In a letter to the editor published last week in the New York Times, the director of smoking cessation services at Columbia University Medical Center urges smokers not to quit using electronic cigarettes because it involves "directly inhaling heated nicotine into the delicate tissue of smokers’ lungs." He praises nicotine replacement therapy as a "proven" aid to smoking cessation.
The Rest of the Story
I have news for you. Smoking cigarettes involves "directly inhaling heated nicotine into the delicate tissue of smokers’ lungs." Would we rather that smokers directly inhale heated nicotine plus 10,000 other chemicals or that they just inhale the nicotine?
For literally thousands of ex-smokers, electronic cigarettes have helped them to stop or greatly cut down on their cigarette smoking. Many of these are smokers who tried to quit with NRT but failed. Telling them that they should not use electronic cigarettes is tantamount to recommending that they return to cigarette smoking instead of continuing to stay smoke-free with the help of electronic cigarettes.

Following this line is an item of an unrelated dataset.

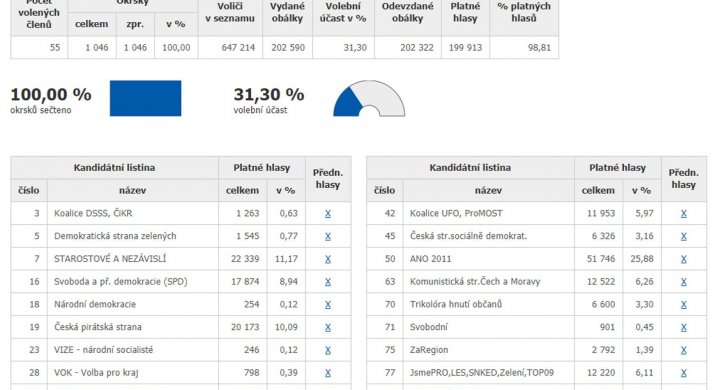Click the voter turnout semicircle gauge
The image size is (728, 390).
coord(369,98)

Moreover, to call NRT a "proven" strategy for smoking cessation is misleading. What NRT has been "proven" to do is to fail in about 92% of quit attempts.
For a while, I was baffled by why a physician would offer this strange advice to smokers, and based on such flawed reasoning. I reasoned that like many other opponents of electronic cigarettes, he must have a financial tie to pharmaceutical companies. This was not the case. However, I did discover that the author appears to have an interest in opposing e-cigarettes, as he has written a book on quitting smoking that relies heavily upon the use of traditional pharmacotherapy and his web site solicits speaking engagements for the presentation of his smoking cessation method. He even has his own publicist and literary agent.
While I am not claiming that there is a financial interest involved (I believe that the author should have disclosed whether or not he receives any money from the sale of his book and/or from speaking engagements), there does appear to be a major conflict of interest.
The rest of the story is that this is yet another example of an anti-smoking professional who is publicly opposing electronic cigarettes, but without revealing that he has a conflict of interest. The public deserves unbiased and unconflicted, science-based recommendations on strategies to improve their health, especially when the advice may potentially lead to harm for thousands of individuals.